## Text section
[start]
Wednesday, February 29, 2012

Writing Stuff Going On

I forgot this was happening - The Daily Theme from Figment!

A few things: 

I couldn't write dystopia/post-apocalyptic stuff if you put a gun to my head. Though I enjoy making students do so.

I really should come up with a title for my book so I can brag better about it. It's hard to promote something called As-Yet-Untitled.

However, when you have to still revise the book before it becomes an actual, you know, BOOK, then it's hard to make up a title. A bit presumptuous, maybe, too. So.

I'm teaching all these classes this summer at The Loft. It's a long list and I'm too lazy to write it out. They are all for ages 13-17 and scholarships are available on a first-come, first-serve basis.

Today I'm going to Chicago to experience the Association of Writers and Writing Programs annual conference. I have a full slate of events I plan to attend, but what's on my mind right now is what I'm going to wear and all the snacks for the road I should purchase.

Tuesday, February 28, 2012

Sunday, February 26, 2012

from Ben Lerner's Leaving The Atocha Station


I don't read nearly enough non-YA fiction, and Leaving The Atocha Station underscores the need for me to do it more often. Set in Madrid at the time of the March 11 train bombings, it's a lovely, quirky little book that draws you in immediately, even as its plot meanders and wanders.

The book contains one of the funniest descriptions of a poetry reading I've ever encountered. The setting is a poetry reading in a Madrid art gallery; the narrator is the second poet in the program who has just downed a tranquilizer to calm his own jitters.
[end]
Can you resume the blog post on writing news and reading, starting right after its final sentence? The items that come next are separate material, apart from the blog post.

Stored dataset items
[start]
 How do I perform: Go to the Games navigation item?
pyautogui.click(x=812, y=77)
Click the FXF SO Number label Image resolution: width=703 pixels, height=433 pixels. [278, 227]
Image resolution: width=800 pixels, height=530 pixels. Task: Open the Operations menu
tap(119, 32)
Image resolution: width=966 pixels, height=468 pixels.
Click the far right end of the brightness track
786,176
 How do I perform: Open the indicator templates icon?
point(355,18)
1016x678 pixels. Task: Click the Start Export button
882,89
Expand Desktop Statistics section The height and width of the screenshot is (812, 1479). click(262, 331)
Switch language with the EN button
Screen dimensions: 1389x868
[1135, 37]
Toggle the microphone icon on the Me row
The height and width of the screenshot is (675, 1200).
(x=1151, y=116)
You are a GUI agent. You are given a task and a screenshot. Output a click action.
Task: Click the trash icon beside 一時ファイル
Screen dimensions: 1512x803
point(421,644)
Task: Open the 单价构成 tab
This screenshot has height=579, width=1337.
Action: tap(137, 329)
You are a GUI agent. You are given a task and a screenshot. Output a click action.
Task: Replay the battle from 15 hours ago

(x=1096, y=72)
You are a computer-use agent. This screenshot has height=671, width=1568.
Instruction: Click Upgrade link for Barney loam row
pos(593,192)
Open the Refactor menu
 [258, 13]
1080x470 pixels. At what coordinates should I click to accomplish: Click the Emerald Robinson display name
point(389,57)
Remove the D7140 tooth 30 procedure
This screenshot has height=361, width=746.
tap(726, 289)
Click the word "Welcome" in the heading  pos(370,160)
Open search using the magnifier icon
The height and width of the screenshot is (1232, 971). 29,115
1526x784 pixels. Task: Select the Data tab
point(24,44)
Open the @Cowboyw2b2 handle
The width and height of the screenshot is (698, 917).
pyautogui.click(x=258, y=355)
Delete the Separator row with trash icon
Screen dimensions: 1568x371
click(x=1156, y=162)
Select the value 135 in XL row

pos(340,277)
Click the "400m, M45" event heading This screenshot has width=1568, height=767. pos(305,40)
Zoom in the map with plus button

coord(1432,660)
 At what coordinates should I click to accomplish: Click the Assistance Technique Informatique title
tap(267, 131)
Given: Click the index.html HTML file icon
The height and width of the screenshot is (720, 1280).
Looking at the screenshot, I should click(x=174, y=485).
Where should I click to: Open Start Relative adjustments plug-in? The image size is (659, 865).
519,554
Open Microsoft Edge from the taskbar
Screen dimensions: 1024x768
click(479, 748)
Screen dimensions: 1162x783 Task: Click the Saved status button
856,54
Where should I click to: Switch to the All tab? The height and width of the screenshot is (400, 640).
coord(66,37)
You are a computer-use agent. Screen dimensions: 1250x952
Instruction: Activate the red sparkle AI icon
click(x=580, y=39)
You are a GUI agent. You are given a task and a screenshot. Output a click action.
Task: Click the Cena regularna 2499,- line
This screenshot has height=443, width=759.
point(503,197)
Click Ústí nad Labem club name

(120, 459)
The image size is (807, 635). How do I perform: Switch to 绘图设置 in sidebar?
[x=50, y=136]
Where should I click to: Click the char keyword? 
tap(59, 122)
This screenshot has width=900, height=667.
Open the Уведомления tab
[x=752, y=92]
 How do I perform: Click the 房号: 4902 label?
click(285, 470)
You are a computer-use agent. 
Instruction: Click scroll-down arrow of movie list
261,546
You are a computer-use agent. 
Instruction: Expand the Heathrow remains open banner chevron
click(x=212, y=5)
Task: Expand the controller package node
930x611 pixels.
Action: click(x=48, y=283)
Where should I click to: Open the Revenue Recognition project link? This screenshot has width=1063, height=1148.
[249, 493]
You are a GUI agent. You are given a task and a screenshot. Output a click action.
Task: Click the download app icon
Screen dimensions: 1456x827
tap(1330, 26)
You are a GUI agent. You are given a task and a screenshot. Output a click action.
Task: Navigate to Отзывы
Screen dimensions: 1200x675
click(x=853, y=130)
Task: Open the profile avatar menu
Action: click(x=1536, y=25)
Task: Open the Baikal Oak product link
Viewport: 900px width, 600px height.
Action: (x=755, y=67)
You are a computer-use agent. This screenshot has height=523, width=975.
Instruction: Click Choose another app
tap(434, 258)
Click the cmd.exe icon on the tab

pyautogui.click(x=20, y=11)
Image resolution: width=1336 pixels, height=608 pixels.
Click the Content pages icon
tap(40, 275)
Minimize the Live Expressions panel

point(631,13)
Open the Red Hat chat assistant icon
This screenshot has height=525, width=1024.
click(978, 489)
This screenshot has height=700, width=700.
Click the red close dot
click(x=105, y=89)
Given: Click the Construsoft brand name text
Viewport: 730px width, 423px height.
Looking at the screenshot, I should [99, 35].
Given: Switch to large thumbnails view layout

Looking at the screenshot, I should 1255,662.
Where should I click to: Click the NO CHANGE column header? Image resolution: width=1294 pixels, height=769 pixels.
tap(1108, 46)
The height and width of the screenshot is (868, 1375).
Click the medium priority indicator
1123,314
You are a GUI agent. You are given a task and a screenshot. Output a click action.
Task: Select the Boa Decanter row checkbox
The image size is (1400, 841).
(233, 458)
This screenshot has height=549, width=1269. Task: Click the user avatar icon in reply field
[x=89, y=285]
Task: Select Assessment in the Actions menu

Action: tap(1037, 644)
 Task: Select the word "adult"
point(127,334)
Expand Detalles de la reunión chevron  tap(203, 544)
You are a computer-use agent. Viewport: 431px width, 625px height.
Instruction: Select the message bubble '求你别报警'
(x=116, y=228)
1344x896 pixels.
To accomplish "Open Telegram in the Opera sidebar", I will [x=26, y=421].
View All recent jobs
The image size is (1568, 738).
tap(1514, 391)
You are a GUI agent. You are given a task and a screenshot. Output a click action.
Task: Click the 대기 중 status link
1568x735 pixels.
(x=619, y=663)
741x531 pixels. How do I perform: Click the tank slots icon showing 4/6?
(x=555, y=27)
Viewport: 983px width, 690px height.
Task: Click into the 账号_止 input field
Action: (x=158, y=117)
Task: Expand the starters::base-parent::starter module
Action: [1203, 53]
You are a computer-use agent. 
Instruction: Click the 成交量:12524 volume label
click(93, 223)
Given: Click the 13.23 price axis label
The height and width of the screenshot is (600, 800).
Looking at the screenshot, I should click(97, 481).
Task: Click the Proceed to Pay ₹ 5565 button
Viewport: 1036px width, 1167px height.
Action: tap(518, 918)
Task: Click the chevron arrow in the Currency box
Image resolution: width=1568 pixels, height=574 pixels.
[end]
## Solved problem
"Tomas looked less like he was going to read poetry and more like he was going to sing flamenco or weep; he did not say thank you or good evening or anything but instead paused dramatically as if to gather his strength for what would be by any measure a heroic undertaking. He had shoulder-length hair that kept falling in his eyes as he arranged his papers and he kept smoothing it back with a gesture I found studied; he struck me as a caricature of himself, a caricature of El Poeta. A few more people were trickling into the gallery and he looked at them gravely until they found their seats. Then he looked back down at his paper, looked back up at the crowd, and when the silence had intensified to his liking, he uttered what I assumed was the title of his first poem: "Sea." To my surprise this poem was totally intelligible to me, an Esperanto of cliches: waves, heart, pain, moon, breasts, beach, emptiness, etc.; the delivery was so cloying the thought crossed my mind that his apparent earnestness might be parody. But then he read his second poem, "Distance": mountains, sky, heart, pain, stars, breasts, river, emptiness, etc. I looked at Arturo and his face implied he was having a profound experience of art.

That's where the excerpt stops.